Over the last week, the racial wealth gap in America has received significant attention following the release of a new study from Pew Research Center, which found that the disparity between White and minority households in wealth and financial security has continued to expand since the Great Recession of 2008. The report’s findings are stunning, and a clear signal that the building and preservation of financial assets among communities of color is not only a moral imperative; it is an economic priority for maintaining the nation’s economic competitiveness.

Undeniably, the economic recession wreaked indiscriminate havoc on the wealth and balance sheets of all American households; however, for Hispanic, African-American and Asian households, the recession was especially devastating. Between 2005-2009, these communities of color lost more than half their net worth (66%, 54% and 53%, respectively), while White households lost 16%. The impact of this massive loss of net worth has led to an increase in financial insecurity, further compounding the dire and disproportionate consequences communities of color have historically faced. Unfortunately, these minority communities face additional obstacles to financial security, as research now shows that they are also experiencing a negative impact from the so-called recovery.

Though the racial wealth gap began to narrow prior to the recession, evidence from the Pew study indicates that the recovery has done nothing to remedy the disproportionate loss of financial assets. White households now hold 13 times the wealth held by African-American households—the highest the wealth gap has been between these two groups in 25 years—and 10 times the wealth held by Hispanic households. Making matters worse, not only has the recovery failed to decrease the overall wealth gap, but there has been a continual decrease in the net worth of African American and Hispanic households.1 Between 2010 and 2013, the median net worth of African-American and Hispanic households dropped nearly 34% (from $16,000 to $11,000) and 14.3% (from $16,000 to $13,700), respectively. For White households, the recovery has been much kinder—their median net worth increased by 2.4% (from $138,600 to $141,900).

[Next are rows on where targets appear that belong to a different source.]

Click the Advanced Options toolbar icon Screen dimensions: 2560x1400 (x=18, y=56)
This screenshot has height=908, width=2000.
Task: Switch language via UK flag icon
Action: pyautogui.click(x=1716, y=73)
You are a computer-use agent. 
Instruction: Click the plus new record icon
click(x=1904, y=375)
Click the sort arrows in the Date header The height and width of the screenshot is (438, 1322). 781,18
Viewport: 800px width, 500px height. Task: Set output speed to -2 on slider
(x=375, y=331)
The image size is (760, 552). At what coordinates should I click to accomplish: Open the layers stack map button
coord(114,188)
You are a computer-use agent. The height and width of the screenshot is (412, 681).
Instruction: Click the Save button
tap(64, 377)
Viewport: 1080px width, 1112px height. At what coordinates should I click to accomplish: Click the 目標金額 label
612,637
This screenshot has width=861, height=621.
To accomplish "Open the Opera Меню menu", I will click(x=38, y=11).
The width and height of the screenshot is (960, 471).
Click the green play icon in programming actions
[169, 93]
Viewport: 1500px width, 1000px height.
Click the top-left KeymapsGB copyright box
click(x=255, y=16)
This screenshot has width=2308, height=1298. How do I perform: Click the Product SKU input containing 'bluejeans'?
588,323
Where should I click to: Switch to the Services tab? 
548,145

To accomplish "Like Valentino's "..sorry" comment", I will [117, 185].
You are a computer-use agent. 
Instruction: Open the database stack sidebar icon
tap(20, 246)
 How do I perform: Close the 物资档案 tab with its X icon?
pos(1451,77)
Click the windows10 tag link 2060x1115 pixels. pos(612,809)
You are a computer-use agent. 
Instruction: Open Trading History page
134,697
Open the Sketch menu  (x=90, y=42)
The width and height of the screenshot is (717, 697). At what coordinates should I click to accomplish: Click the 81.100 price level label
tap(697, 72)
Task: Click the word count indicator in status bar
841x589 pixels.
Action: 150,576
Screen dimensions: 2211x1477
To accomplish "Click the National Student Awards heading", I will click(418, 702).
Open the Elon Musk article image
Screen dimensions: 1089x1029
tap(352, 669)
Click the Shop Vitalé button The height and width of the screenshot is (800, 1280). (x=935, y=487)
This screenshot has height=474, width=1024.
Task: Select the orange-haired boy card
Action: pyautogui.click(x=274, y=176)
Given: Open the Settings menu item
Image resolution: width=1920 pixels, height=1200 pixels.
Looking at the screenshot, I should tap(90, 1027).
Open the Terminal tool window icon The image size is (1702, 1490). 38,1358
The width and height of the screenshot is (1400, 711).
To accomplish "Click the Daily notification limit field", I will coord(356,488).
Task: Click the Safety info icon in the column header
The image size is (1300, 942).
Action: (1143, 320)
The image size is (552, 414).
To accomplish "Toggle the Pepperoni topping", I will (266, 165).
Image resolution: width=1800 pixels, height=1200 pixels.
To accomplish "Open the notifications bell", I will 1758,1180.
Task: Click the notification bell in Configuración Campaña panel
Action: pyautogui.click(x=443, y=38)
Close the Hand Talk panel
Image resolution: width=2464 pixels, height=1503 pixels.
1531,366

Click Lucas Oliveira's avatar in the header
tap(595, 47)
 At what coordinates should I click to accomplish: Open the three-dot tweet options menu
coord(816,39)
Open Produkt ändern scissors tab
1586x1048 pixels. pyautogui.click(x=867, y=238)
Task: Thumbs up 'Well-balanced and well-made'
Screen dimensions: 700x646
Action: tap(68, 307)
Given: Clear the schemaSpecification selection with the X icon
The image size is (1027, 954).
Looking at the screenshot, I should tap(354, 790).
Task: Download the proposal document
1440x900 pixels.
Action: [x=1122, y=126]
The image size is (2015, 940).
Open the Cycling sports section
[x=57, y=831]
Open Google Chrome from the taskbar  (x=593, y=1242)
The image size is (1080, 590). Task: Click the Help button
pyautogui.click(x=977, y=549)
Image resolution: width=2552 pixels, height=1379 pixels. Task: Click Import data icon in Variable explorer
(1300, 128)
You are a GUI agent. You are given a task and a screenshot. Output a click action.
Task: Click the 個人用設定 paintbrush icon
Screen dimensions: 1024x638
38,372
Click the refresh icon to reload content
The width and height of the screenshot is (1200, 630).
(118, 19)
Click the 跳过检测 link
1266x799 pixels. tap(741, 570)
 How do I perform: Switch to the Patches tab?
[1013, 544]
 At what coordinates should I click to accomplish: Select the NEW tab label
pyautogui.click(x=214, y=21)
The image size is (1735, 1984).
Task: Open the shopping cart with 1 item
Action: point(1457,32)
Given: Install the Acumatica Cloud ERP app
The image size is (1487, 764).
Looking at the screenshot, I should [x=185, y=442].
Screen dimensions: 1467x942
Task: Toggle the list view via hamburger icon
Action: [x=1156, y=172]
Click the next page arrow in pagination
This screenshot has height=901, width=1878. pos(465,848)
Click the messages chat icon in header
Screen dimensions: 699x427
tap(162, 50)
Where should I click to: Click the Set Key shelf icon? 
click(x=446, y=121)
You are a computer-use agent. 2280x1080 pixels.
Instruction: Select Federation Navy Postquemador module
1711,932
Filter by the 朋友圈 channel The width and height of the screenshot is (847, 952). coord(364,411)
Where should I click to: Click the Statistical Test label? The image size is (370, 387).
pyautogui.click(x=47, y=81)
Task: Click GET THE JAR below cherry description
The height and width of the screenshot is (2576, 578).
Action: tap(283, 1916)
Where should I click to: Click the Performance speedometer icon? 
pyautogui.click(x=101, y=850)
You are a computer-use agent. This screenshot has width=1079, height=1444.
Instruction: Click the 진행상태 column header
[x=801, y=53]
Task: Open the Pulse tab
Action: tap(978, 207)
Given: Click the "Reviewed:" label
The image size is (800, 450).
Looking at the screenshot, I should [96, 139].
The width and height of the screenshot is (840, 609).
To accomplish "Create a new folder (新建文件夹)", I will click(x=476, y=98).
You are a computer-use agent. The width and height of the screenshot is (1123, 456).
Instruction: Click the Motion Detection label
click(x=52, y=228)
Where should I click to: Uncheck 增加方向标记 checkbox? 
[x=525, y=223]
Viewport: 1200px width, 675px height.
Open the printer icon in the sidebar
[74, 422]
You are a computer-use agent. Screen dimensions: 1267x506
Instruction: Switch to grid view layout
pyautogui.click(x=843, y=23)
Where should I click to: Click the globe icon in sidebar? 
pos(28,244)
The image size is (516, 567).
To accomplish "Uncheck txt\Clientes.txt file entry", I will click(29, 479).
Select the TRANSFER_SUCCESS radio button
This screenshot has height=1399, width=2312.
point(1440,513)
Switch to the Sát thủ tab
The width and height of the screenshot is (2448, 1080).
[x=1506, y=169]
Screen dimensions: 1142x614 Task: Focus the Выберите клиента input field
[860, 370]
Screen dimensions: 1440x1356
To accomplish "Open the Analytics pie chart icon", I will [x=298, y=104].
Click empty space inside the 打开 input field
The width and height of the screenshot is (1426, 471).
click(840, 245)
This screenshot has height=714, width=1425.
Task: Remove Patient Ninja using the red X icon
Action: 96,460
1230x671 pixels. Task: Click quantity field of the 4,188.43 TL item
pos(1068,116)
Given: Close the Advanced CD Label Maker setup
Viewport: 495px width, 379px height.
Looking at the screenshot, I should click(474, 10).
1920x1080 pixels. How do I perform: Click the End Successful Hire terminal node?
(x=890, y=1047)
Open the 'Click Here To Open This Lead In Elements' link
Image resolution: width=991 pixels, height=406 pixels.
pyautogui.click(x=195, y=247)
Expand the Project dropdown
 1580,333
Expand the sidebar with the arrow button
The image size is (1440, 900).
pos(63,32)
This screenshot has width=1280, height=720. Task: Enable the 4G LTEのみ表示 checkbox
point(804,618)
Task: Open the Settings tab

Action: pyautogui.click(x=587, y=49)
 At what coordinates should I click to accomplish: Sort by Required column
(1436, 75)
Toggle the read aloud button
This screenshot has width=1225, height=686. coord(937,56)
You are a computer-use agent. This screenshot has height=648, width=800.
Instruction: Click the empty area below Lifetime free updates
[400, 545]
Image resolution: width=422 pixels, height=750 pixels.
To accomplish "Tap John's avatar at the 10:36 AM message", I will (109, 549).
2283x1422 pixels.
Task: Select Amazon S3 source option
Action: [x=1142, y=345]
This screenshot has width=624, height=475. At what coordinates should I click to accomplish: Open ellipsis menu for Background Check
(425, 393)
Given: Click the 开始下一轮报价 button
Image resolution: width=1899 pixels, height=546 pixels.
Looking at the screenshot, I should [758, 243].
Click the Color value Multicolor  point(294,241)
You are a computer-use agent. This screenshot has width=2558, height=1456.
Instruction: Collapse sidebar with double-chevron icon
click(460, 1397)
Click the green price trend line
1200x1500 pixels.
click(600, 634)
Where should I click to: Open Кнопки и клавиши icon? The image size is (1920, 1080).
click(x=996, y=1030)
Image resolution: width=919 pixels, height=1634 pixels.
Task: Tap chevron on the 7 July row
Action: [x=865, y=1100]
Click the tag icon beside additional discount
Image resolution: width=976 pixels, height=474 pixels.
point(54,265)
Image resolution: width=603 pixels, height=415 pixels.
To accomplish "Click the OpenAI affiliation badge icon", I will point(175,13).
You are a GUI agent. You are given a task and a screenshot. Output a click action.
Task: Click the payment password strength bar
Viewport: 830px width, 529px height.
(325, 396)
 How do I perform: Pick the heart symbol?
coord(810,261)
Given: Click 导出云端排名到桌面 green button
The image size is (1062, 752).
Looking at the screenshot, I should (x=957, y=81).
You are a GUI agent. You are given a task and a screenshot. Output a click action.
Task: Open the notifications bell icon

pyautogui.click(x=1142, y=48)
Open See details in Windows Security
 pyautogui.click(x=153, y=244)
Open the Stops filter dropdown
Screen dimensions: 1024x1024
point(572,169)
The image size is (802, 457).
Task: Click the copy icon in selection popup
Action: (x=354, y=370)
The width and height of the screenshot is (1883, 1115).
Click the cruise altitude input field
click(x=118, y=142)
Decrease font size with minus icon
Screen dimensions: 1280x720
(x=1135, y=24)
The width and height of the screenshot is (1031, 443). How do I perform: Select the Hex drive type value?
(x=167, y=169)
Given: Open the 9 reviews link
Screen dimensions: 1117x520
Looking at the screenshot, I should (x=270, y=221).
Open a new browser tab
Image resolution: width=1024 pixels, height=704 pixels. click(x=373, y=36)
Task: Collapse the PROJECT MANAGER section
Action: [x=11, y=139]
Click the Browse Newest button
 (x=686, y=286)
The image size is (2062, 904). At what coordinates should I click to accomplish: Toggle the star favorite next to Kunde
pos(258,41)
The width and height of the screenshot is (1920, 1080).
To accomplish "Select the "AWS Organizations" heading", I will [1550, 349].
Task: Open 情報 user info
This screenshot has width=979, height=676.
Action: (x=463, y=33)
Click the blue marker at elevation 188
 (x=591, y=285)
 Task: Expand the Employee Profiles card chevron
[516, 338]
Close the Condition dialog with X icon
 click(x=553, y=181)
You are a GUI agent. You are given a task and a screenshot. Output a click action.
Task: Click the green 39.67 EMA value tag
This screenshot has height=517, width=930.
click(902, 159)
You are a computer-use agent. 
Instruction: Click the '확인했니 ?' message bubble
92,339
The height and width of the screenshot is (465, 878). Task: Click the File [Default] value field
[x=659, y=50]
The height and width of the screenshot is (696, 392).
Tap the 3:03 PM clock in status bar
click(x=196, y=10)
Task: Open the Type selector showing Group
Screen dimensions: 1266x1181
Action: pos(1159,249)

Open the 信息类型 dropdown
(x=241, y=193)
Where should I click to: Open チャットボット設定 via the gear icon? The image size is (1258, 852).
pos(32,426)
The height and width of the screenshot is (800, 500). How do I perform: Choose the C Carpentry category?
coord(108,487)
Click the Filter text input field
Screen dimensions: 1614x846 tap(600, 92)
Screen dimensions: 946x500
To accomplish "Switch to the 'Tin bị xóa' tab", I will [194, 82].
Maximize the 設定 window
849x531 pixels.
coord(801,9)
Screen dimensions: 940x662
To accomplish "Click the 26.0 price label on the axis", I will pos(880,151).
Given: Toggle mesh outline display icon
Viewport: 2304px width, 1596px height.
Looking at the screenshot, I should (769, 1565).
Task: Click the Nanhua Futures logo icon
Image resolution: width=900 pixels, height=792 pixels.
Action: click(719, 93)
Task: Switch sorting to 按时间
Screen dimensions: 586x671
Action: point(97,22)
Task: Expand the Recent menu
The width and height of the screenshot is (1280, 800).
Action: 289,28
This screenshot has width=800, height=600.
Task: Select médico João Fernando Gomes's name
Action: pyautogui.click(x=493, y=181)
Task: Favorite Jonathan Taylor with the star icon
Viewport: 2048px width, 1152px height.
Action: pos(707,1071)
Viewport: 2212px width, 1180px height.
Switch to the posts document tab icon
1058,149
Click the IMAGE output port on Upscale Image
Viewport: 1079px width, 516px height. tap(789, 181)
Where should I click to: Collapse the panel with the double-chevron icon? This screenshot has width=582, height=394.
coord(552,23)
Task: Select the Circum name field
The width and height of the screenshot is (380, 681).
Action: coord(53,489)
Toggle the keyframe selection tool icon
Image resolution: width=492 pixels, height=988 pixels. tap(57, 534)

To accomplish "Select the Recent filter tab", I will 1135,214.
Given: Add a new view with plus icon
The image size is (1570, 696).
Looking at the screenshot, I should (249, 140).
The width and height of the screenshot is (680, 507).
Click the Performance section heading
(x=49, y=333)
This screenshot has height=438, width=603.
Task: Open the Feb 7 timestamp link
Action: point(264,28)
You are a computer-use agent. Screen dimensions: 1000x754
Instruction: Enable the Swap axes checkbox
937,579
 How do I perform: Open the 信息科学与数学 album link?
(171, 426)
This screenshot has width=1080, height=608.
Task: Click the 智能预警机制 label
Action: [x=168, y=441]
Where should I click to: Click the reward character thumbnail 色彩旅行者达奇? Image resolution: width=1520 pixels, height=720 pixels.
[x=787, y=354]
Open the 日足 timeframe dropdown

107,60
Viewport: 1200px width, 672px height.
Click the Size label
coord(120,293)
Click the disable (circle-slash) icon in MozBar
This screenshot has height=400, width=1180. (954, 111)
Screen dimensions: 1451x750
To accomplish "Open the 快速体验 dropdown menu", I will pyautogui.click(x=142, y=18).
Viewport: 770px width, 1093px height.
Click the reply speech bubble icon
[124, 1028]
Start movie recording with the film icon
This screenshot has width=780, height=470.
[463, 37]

If these trends continue, the entire U.S. economy will suffer, especially since it is now projected that the U.S. population will be largely comprised of communities of color by 2043.

The Asset Building Policy Network (ABPN) and its members’ affiliates are committed to closing the racial wealth gap by enabling the economic progress of low‐ and moderate-income communities of color through policy advocacy, research and implementation of programs aimed at generating savings and strengthening household financial resiliency.

Some of these ABPN member research projects include:

  • Banking in Color: New Findings on Financial Access for Low-and-Moderate Income Communities. This report examines how low- and moderate-income African Americans, Asian Americans and Pacific Islanders interact with the financial system and access credit and other financial products and services. The report was produced by the National Council of La Raza (NCLR), the National Coalition for Asian and Pacific Islander Community Development (National CAPACD) and the National Urban League (NUL).
  • Reaching Low-Income Communities of Color on Real Finances is a report that provides insights into the attitudes and behaviors related to personal finances in low-income minority communities, and offers recommendations on how advocates can improve the way they engage communities of color around issues of financial health. This public opinion research study, which was conducted by The Leadership Conference on Civil and Human Rights in partnership with ABPN members and Brilliant Corners Research, took place over the last year and included focus groups with low-income Hispanic, African-American and Asian individuals in Prince George’s County, MD, and San Francisco, CA. The study was also based on interviews with over 1,200 low-income minorities from across the country.
  • Family Assets Count is an initiative that aims to expand financial security by combining cutting-edge data with tools for building coalitions designed to enable more effective partnerships. Family Assets Count also works to use data to inform programs and policies that help move families into economic security. This project, led by CFED in partnership with Citi Community Development, builds upon the success of the Assets & Opportunity Scorecard by providing data and information on household financial security, household wealth and financial access at the county and city levels—including in-depth analysis for ten cities, beginning with Boston, Chicago, Houston, Miami and the California Capital Region.

These research programs, combined with studies like the Pew report, should inform and frame how policymakers and other influential decision-makers implement programs and policies that impact wealth building among communities of color. The ABPN will continue to advance meaningful policy changes that help close the racial wealth gap and achieve greater economic prosperity.

1 This Pew report did not present calculations regarding how Asian households fared during the economic recovery.